Notable interviews Melber has conducted include U.S. Senators Kamala Harris, Elizabeth Warren, Jeff Merkley, Richard Blumenthal, Dick Durbin, Mark Warner, and Cory Booker; Sheriff Joe Arpaio, who had a newsworthy legal exchange on the show, former White House adviser Stephen Bannon, former Trump aide Sam Nunberg, who later credited the interview for his decision to cooperate with Special Counsel Robert Mueller, also Donald Trump's former lawyer Michael Cohen has appeared on the show multiple times and musician Talib Kweli, who joined a discussion with Fat Joe and conservative Bill Kristol that Fortune called "one of the most delightfully diverse panels ever. Really."
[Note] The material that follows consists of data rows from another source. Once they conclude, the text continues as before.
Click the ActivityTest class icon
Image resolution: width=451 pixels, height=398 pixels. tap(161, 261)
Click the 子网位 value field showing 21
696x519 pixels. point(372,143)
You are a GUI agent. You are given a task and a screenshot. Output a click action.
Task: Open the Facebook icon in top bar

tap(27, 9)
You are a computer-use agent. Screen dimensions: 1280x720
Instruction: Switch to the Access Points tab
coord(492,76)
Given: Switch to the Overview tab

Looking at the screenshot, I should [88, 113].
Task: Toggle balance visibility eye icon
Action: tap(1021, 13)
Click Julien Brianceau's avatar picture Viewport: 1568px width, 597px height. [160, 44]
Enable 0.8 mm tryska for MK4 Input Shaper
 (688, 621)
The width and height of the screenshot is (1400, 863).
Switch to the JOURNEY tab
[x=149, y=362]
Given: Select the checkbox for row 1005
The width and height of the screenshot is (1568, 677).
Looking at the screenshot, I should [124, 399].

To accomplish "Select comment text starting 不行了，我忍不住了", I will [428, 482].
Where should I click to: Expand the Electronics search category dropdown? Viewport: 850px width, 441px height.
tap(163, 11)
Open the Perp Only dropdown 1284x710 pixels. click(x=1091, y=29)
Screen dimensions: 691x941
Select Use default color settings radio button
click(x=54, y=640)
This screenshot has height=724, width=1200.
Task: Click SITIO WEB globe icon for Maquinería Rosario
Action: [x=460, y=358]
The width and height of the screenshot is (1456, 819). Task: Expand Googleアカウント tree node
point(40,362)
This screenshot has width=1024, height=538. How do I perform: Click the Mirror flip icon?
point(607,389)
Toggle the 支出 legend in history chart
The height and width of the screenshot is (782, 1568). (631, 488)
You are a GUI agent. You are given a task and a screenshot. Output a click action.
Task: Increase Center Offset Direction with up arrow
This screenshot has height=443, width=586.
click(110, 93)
The show also features musical and cultural guests, such as 50 Cent, Method Man, Vic Mensa, French Montana, Black Panther actor Winston Duke, Sean Penn, novelist Alice Walker, Andrew Leon Talley, DJs Stretch Armstrong, Bobbito Garcia and Jay Smooth, Desus and The Kid Mero (who both co-host Desus & Mero), and the rapper Havoc, (who noted Melber quoted his lyrics to explain a legal concept and announced a forthcoming Mobb Deep album in an interview on the show).

Reception 
The Detroit Free Press named The Beat with Ari Melber to its "best" TV shows of 2017, noting its reporting "helped untangle the implications of Robert Mueller's Russia investigation, revealing the actual law obscured by the partisan posturing of so many cable news formats."

TVNewser reported that in 2017, The Beat with Ari Melber "defeated CNN in total viewers this year, and delivered the network's largest yearly audience ever" for its 6pm timeslot. Forbes reported in 2017, the show delivered "MSNBC's best rating ever for the time slot" and "not just because of an overall Trump Bump bringing a rise in viewership," noting "MSNBC saw total day growth of 38%" in ratings, while "Melber's 6 p.m. slot saw growth of 56%."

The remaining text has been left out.